You need an interface with a covariant type parameter T to be able to cast it to a base type of T. For example, IEnumerable<out T> is such an interface. Note the out keyword, which means T is covariant and can therefore only appear in output positions (e.g. as return values and getters). Because of covariance, you can cast an IEnumerable<Dolphin> to IEnumerable<Mammal>: an enumerable sequence of dolphins is surely also an enumerable sequence of mammals.

Contravariance

However, you cannot make DomainEventSubscriber<T> an interface IDomainEventSubscriber<out T> as T then appears in the input position of HandleEvent. You could make it an interface IDomainEventSubscriber<in T>.

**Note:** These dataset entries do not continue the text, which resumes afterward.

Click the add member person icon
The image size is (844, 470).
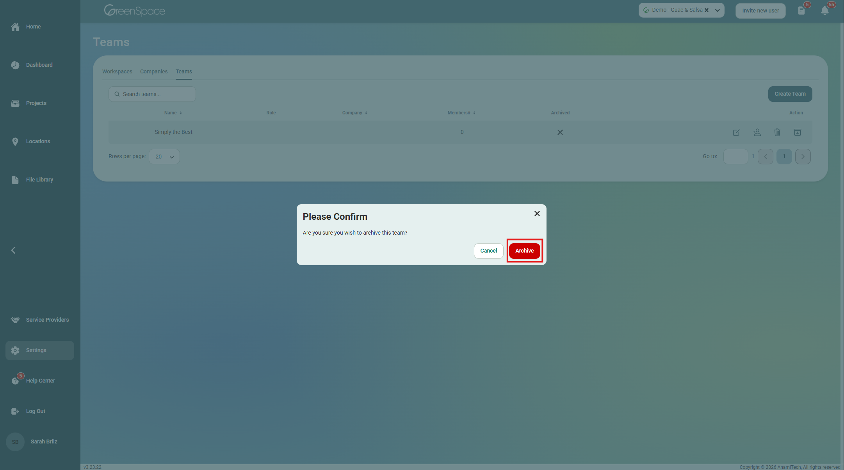757,132
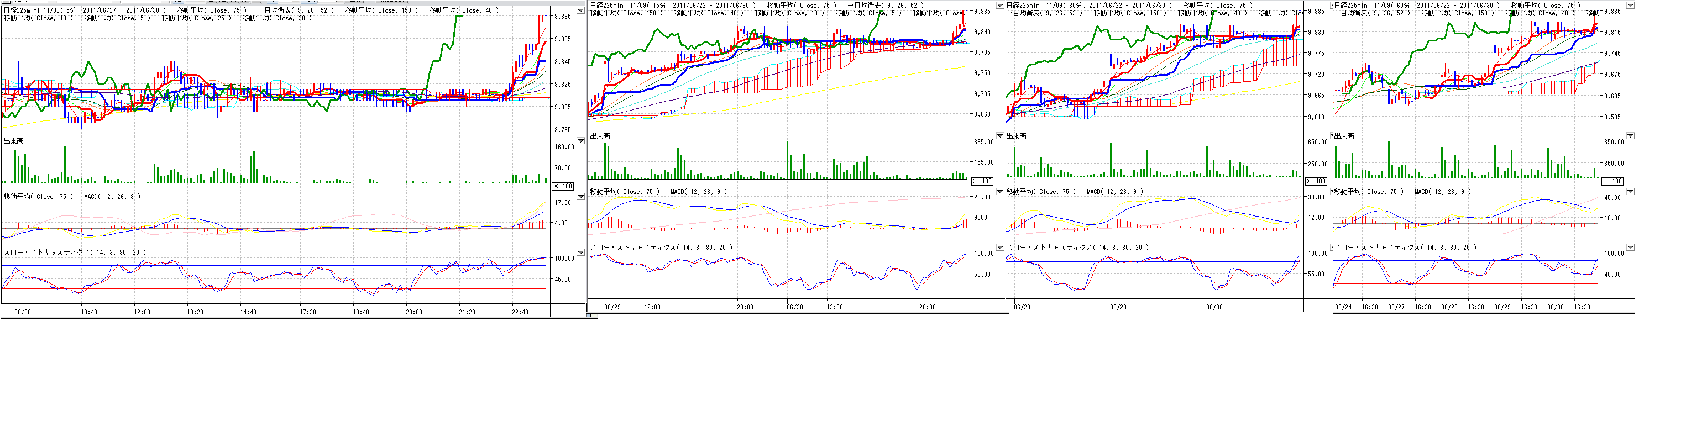The width and height of the screenshot is (1707, 431).
Task: Click the ×100 scale box on the 30-minute chart
Action: coord(1315,181)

Note the in keyword, which means T is contravariant and can only appear in input positions (e.g. as method parameters). For example, IEqualityComparer<in T> is such an interface. Because of contravariance, you can cast an IEqualityComparer<Mammal> to IEqualityComparer<Dolphin>: if it can compare mammals, then surely it can compare dolphins as they are mammals.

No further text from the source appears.